The Montreal Museum of Fine Arts is Canada's most visited art museum and one of the most encyclopaedic collections in North America — 44,000 works spanning five pavilions on both sides of Sherbrooke Street, connected by underground tunnels, covering everything from Old Masters to Inuit art to contemporary installation. The museum's strength is its breadth: it treats Canadian art, international art, and decorative arts as equally important, creating a museum experience that refuses to specialise.

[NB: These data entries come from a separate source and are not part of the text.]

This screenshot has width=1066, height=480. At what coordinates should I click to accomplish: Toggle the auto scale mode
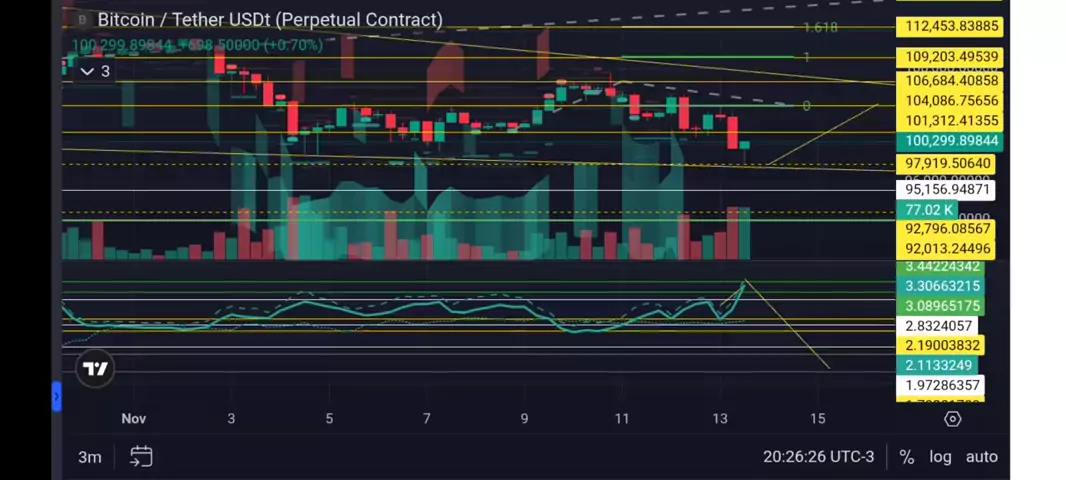(981, 457)
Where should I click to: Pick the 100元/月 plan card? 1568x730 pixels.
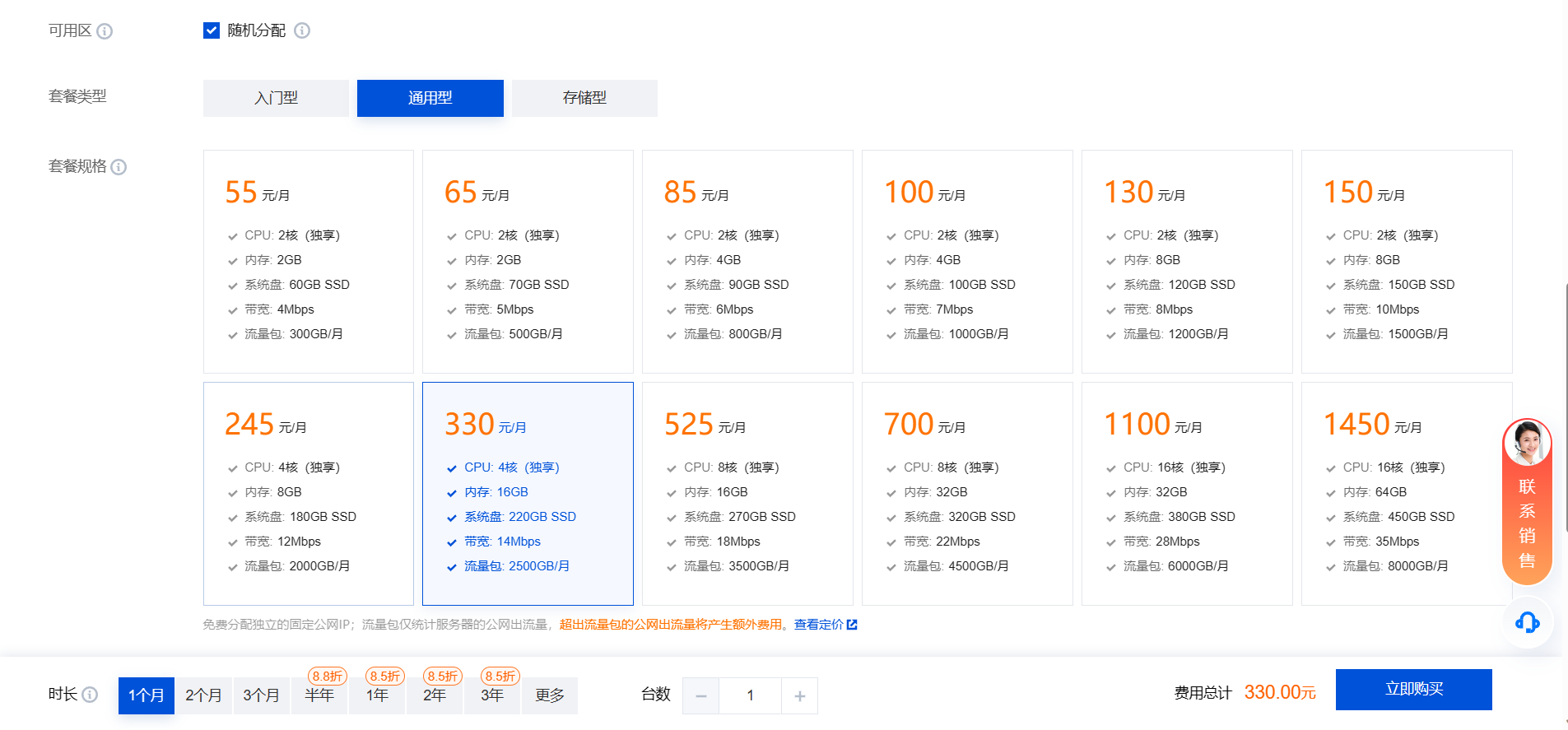coord(967,261)
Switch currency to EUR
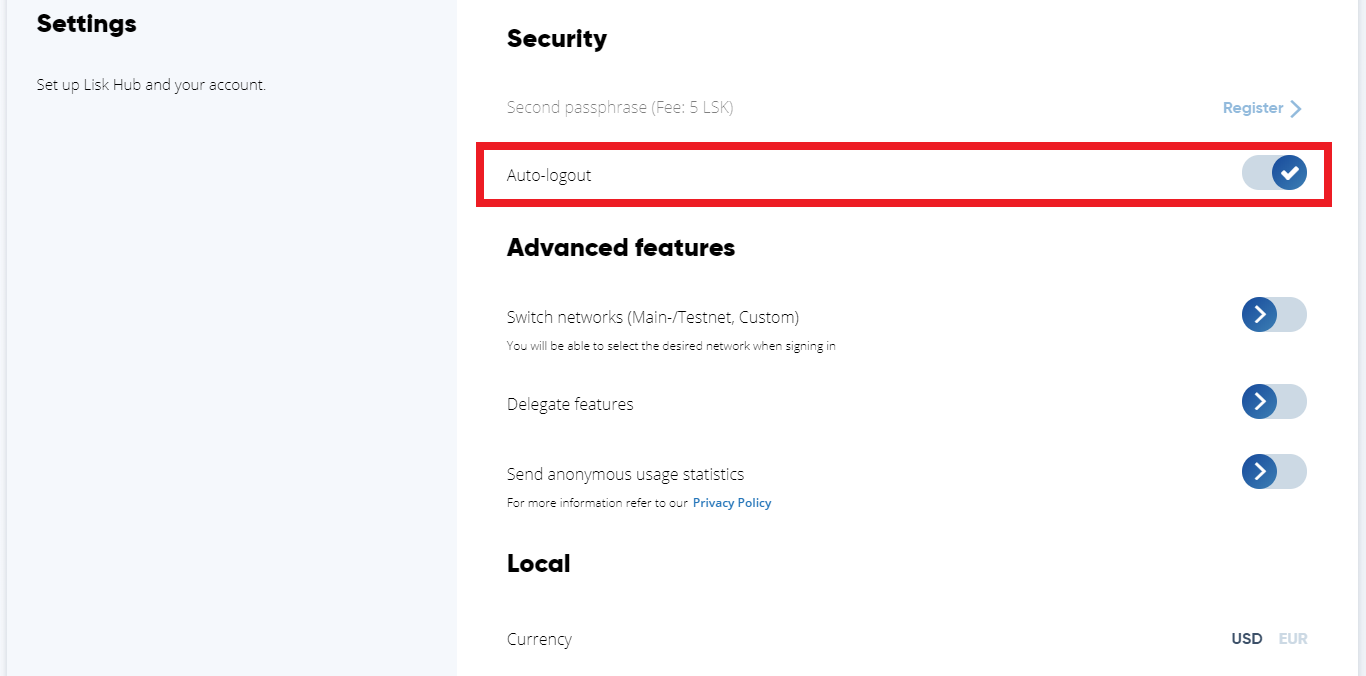The width and height of the screenshot is (1366, 676). point(1293,639)
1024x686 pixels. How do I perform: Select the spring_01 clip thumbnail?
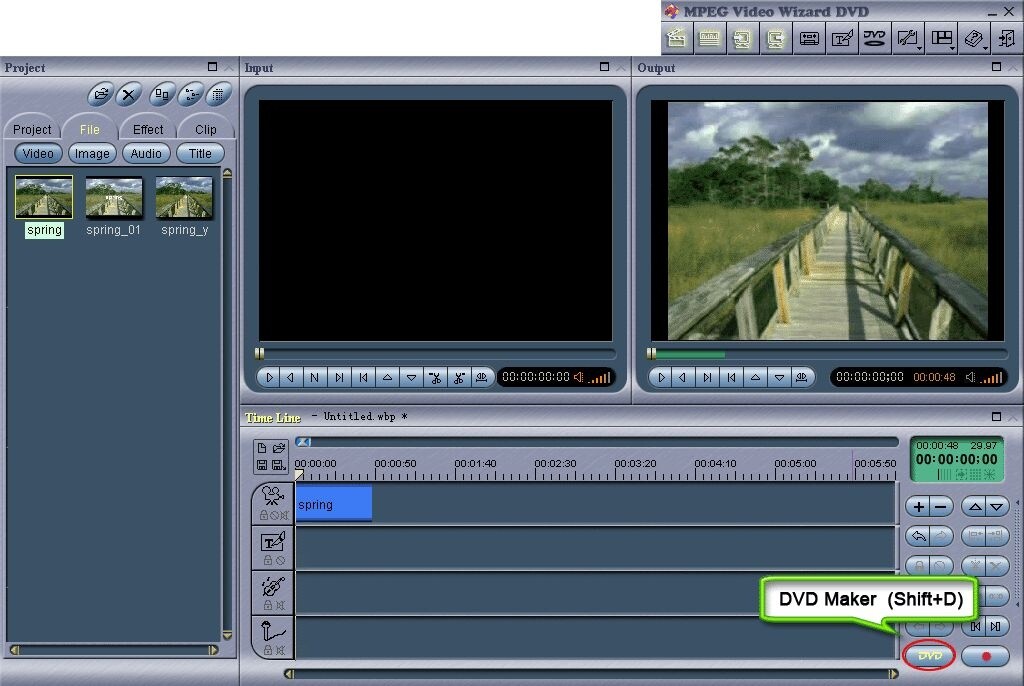[113, 198]
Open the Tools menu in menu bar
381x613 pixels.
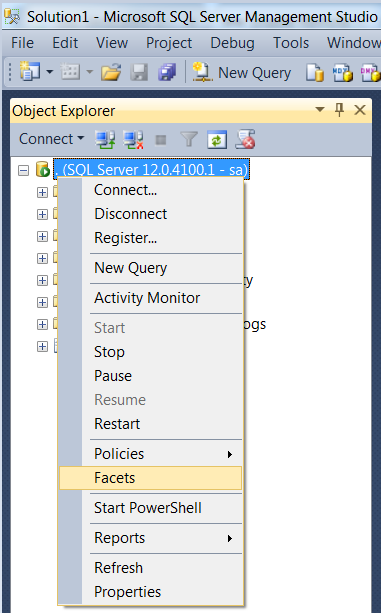[x=291, y=43]
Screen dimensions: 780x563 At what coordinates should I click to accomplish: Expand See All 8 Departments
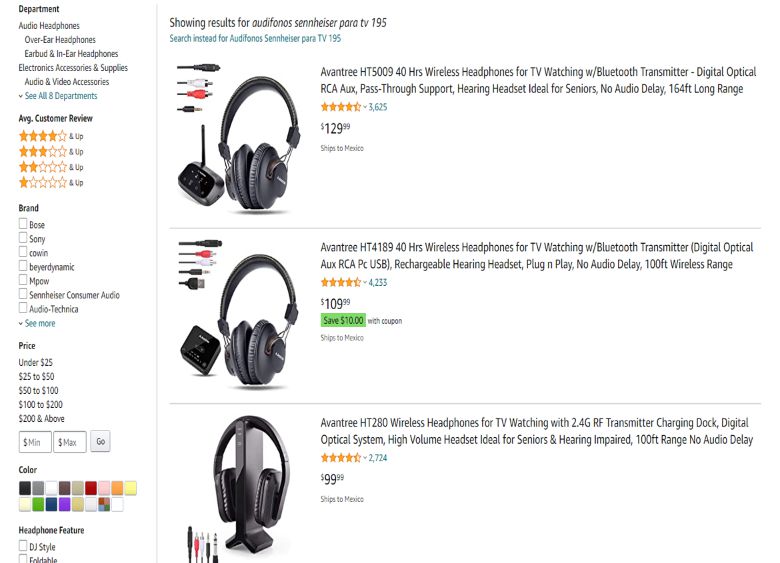60,96
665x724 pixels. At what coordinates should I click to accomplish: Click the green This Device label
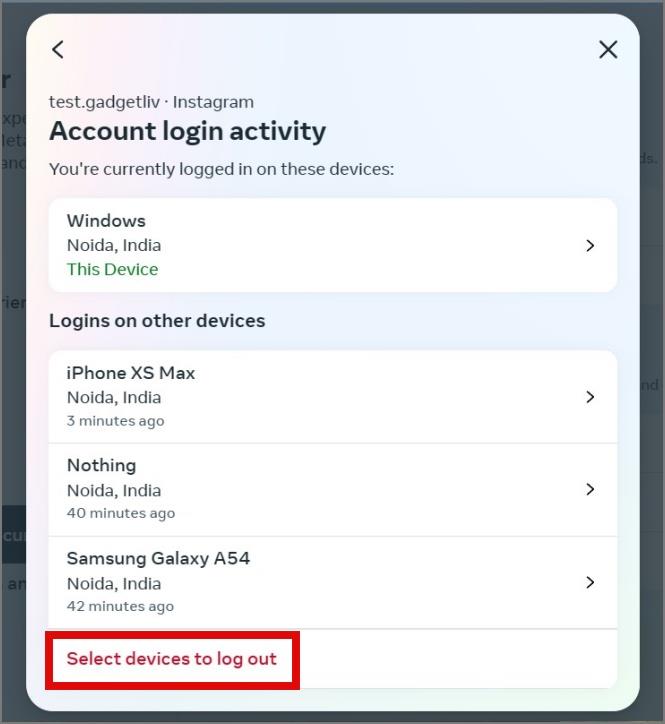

The collection includes works by Rembrandt, Monet, Picasso, and Warhol alongside one of the world's finest collections of Inuit art — stone and bone carvings, prints, and textile works from Arctic communities that represent a unique artistic tradition. The Canadian galleries trace the country's visual culture from colonial portraiture through the Group of Seven's landscape paintings (the defining movement of Canadian art) to contemporary Québécois artists working in video, installation, and photography.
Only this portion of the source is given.